# Task goal:
Give the data again word for word; drop the pictures.

# Records to process:
▬▬▬
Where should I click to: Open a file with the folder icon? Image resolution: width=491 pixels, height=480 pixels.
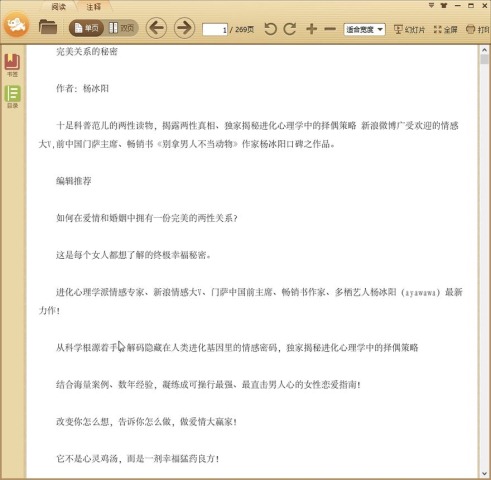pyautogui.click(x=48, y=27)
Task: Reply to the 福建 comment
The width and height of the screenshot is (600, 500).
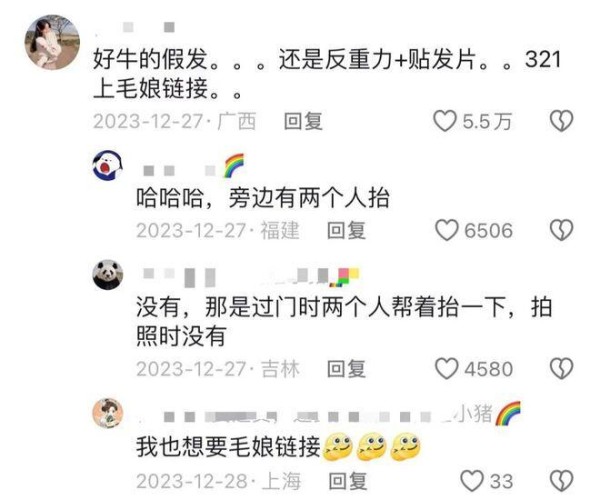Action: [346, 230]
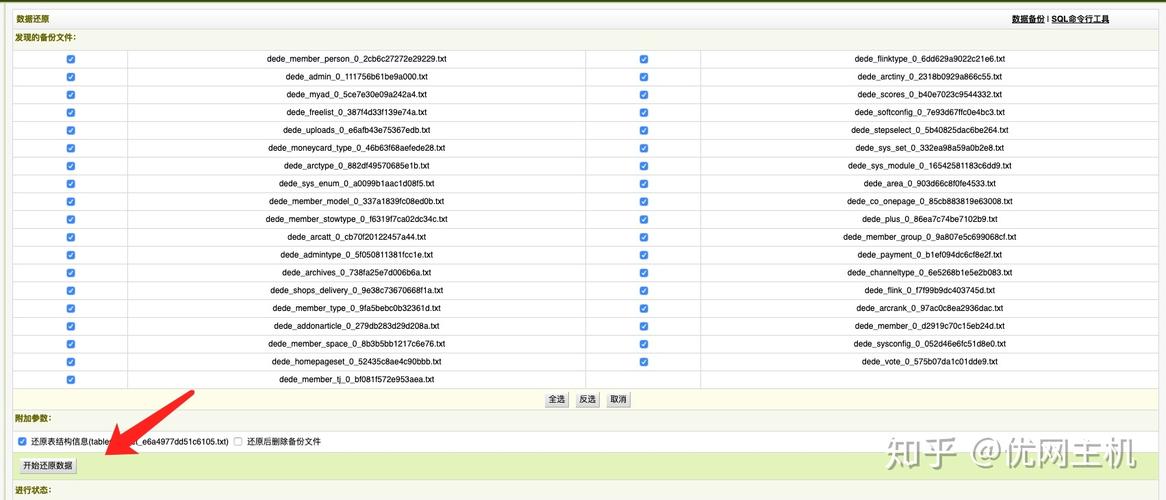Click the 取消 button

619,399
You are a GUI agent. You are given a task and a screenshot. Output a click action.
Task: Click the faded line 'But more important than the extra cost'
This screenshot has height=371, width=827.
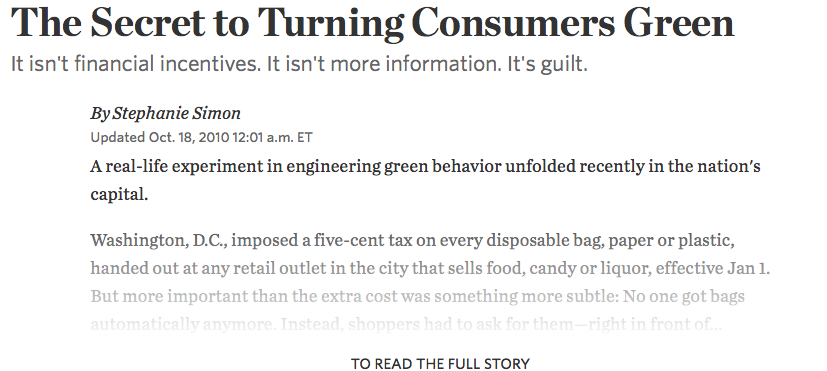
▬▬▬
# Task result:
Where should I click to: Open a file with the folder icon? Image resolution: width=491 pixels, height=480 pixels.
pyautogui.click(x=48, y=27)
Task: Reply to the 福建 comment
The width and height of the screenshot is (600, 500).
Action: [346, 230]
Click the 取消 button

619,399
You are a GUI agent. You are given a task and a screenshot. Output a click action.
Task: Click the faded line 'But more important than the extra cost'
This screenshot has height=371, width=827.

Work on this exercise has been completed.